Let’s integrate flwr-datasets with NumPy.

Create a FederatedDataset:

from flwr_datasets import FederatedDataset

fds = FederatedDataset(dataset="cifar10", partitioners={"train": 10})
partition = fds.load_partition(0, "train")
centralized_dataset = fds.load_split("test")

Inspect the names of the features:

partition.features

In case of CIFAR10, you should see the following output.

{'img': Image(decode=True, id=None),
'label': ClassLabel(names=['airplane', 'automobile', 'bird', 'cat', 'deer', 'dog',
'frog', 'horse', 'ship', 'truck'], id=None)}

We will use the keys in the partition features in order to apply transformations to the data or pass it to a ML model. Let’s move to the transformations.

NumPy

Transform to NumPy:

partition_np = partition.with_format("numpy")
X_train, y_train = partition_np["img"], partition_np["label"]

That’s all. Let’s check the dimensions and data types of our X_train and y_train:

print(f"The shape of X_train is: {X_train.shape}, dtype: {X_train.dtype}.")
print(f"The shape of y_train is: {y_train.shape}, dtype: {y_train.dtype}.")

You should see:

The shape of X_train is: (500, 32, 32, 3), dtype: uint8.
The shape of y_train is: (500,), dtype: int64.

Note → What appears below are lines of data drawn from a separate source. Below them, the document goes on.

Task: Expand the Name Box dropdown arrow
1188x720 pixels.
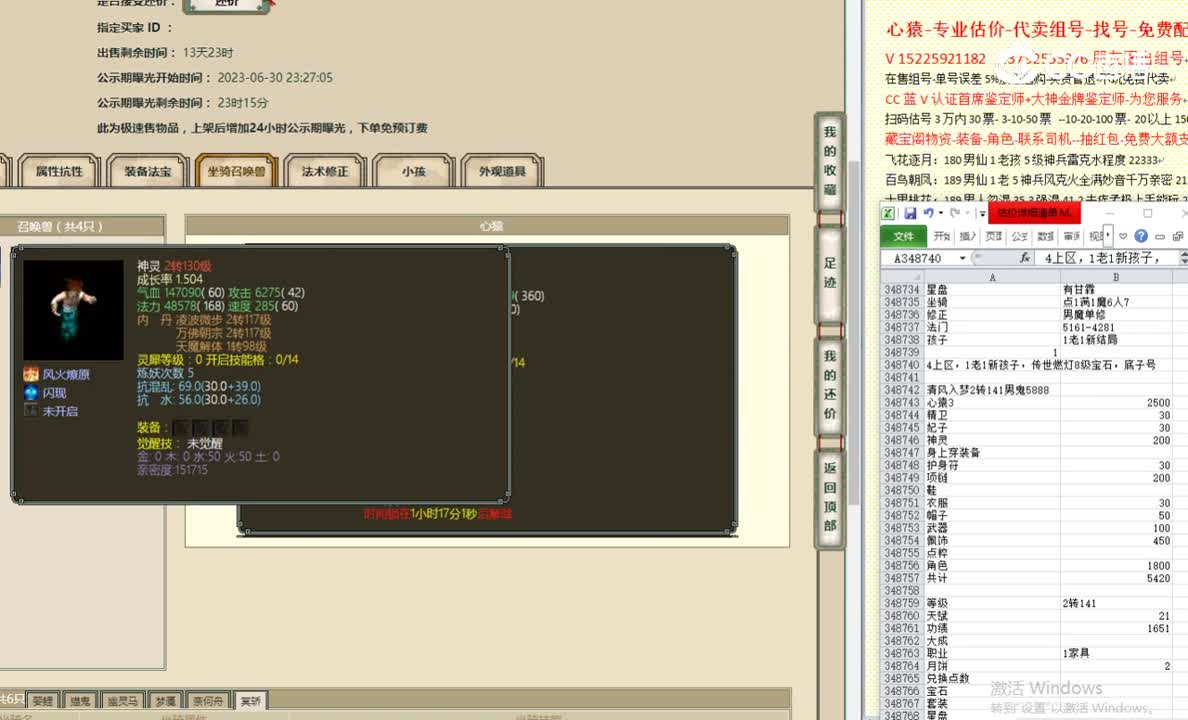Action: click(963, 258)
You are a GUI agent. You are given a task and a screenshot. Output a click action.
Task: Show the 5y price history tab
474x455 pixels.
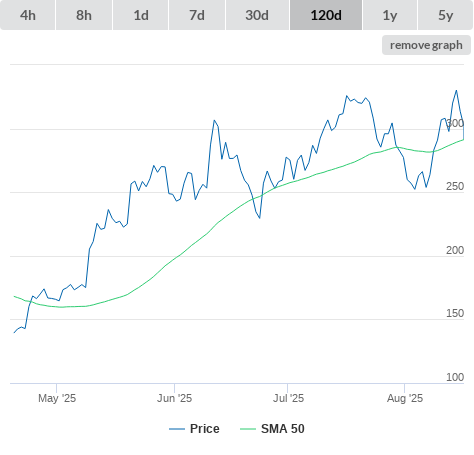tap(445, 15)
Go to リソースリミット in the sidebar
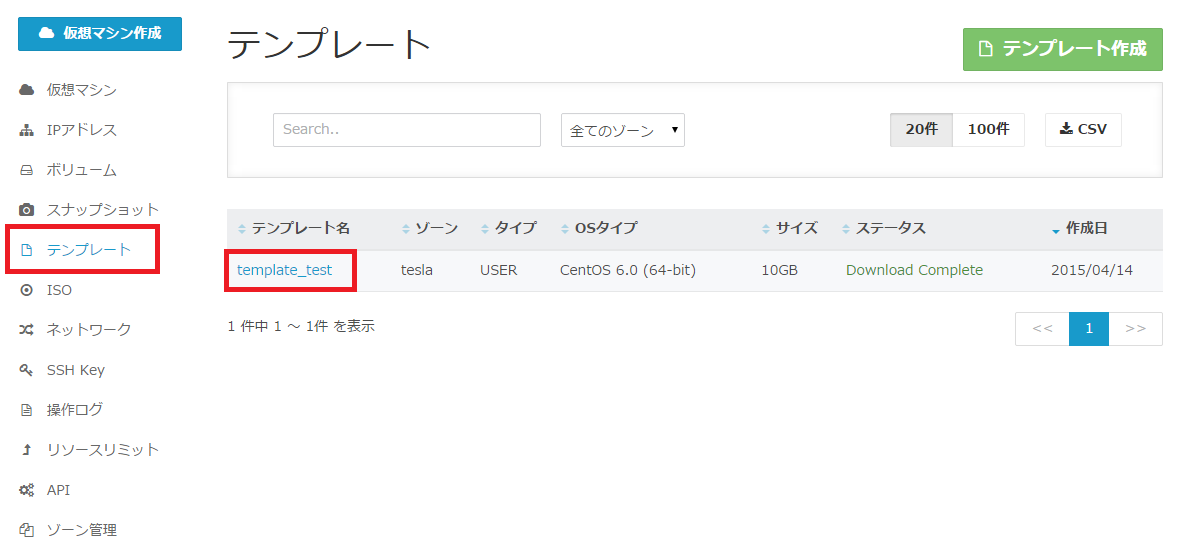 (x=102, y=450)
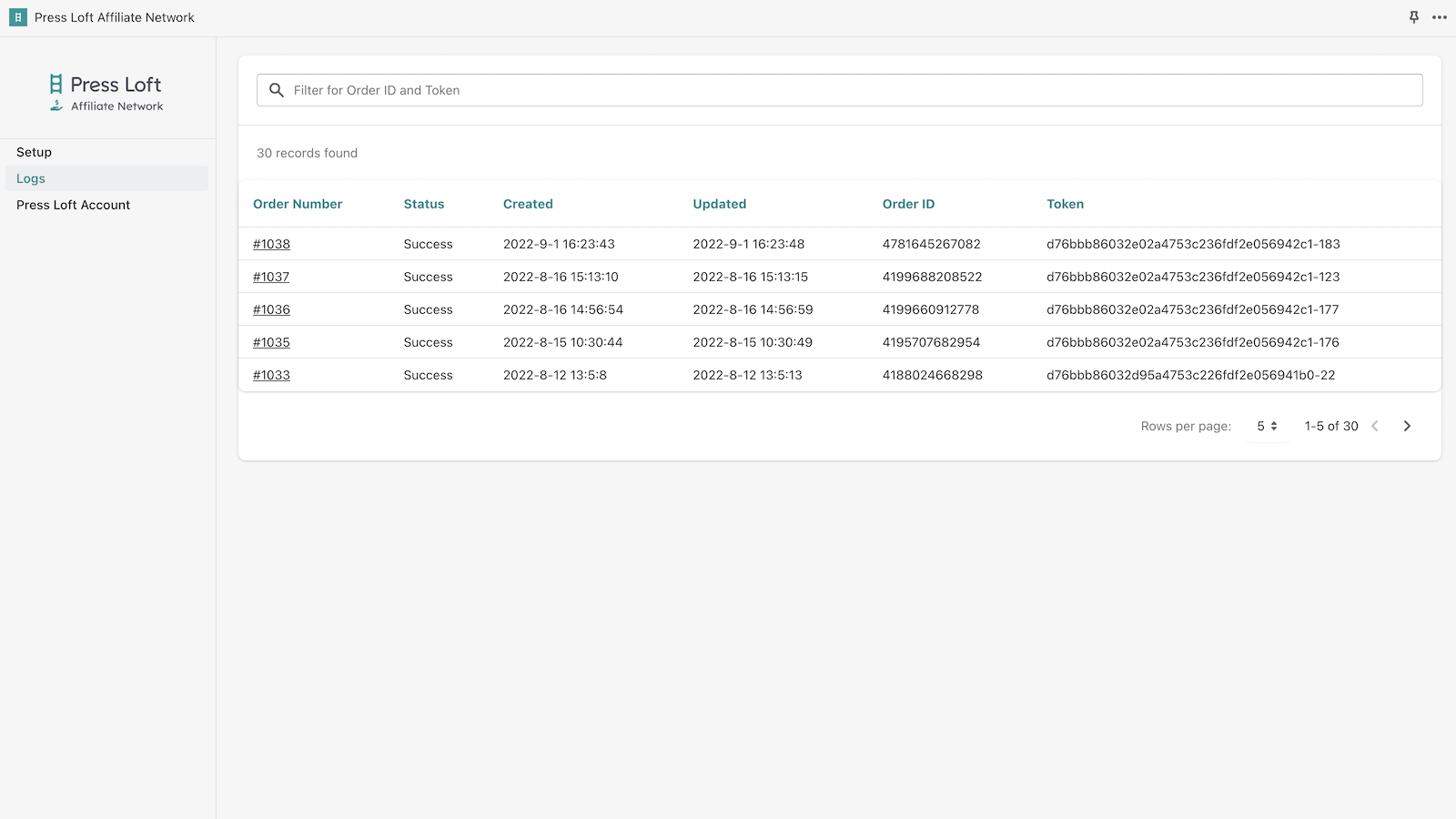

Note that the X_train values are of type uint8. It is not a problem for the TensorFlow model when passing the data as input, but it might remind us to normalize the data - global normalization, pre-channel normalization, or simply rescale the data to [0, 1] range:

X_train = (X_train - X_train.mean()) / X_train.std() # Global normalization

CNN Keras model

Here’s a quick example of how you can use that data with a simple CNN model:

import tensorflow as tf
from tensorflow.keras import datasets, layers, models

model = models.Sequential([
    layers.Conv2D(32, (3, 3), activation='relu', input_shape=(32, 32, 3)),
    layers.MaxPooling2D(2, 2),
    layers.Conv2D(64, (3, 3), activation='relu'),
    layers.MaxPooling2D(2, 2),
    layers.Conv2D(64, (3, 3), activation='relu'),
    layers.Flatten(),
    layers.Dense(64, activation='relu'),
    layers.Dense(10, activation='softmax')
])

model.compile(optimizer='adam', loss='sparse_categorical_crossentropy',
            metrics=['accuracy'])
model.fit(X_train, y_train, epochs=20, batch_size=64)

You should see about 98% accuracy on the training data at the end of the training.

Note that we used "sparse_categorical_crossentropy". Make sure to keep it that way if you don’t want to one-hot-encode the labels.